**Your instructions:** Say how many lines in the records contain the string "size". Nothing but the number should be given.

Stored data
- - -

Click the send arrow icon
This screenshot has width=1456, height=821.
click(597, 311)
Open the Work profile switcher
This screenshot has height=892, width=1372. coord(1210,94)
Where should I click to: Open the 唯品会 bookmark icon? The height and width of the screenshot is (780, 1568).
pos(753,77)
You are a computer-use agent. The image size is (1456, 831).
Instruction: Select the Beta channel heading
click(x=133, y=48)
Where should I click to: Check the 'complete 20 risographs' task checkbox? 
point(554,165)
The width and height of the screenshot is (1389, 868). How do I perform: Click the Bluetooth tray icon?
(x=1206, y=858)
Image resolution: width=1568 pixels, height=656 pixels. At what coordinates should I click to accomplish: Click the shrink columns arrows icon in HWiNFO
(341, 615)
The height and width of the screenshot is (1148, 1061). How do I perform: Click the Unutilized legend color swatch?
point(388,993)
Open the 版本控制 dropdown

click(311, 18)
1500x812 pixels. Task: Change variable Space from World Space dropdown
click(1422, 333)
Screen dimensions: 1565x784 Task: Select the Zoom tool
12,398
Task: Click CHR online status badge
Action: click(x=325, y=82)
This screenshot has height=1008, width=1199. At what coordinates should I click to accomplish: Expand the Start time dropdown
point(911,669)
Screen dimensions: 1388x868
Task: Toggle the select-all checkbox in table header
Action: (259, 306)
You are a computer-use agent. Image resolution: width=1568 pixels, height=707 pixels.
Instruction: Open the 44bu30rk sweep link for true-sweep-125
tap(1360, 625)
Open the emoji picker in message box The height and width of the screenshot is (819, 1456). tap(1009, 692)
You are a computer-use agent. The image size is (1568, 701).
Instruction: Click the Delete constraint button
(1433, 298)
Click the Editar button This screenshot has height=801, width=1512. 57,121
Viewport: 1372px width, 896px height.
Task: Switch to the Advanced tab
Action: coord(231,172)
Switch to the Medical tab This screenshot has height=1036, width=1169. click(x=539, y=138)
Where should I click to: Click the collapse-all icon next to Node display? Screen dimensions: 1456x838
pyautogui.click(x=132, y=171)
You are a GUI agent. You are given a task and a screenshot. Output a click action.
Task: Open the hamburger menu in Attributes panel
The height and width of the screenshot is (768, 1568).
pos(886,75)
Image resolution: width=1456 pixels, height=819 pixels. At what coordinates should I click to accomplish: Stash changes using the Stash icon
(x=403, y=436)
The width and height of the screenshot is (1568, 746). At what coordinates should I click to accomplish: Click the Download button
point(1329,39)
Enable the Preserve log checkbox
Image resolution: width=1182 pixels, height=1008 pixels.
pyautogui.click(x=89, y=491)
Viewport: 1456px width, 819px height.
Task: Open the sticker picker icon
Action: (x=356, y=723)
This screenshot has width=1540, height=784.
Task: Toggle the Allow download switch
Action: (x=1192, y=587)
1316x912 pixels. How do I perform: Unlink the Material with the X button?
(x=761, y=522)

- - -

**Answer for this exercise:** 2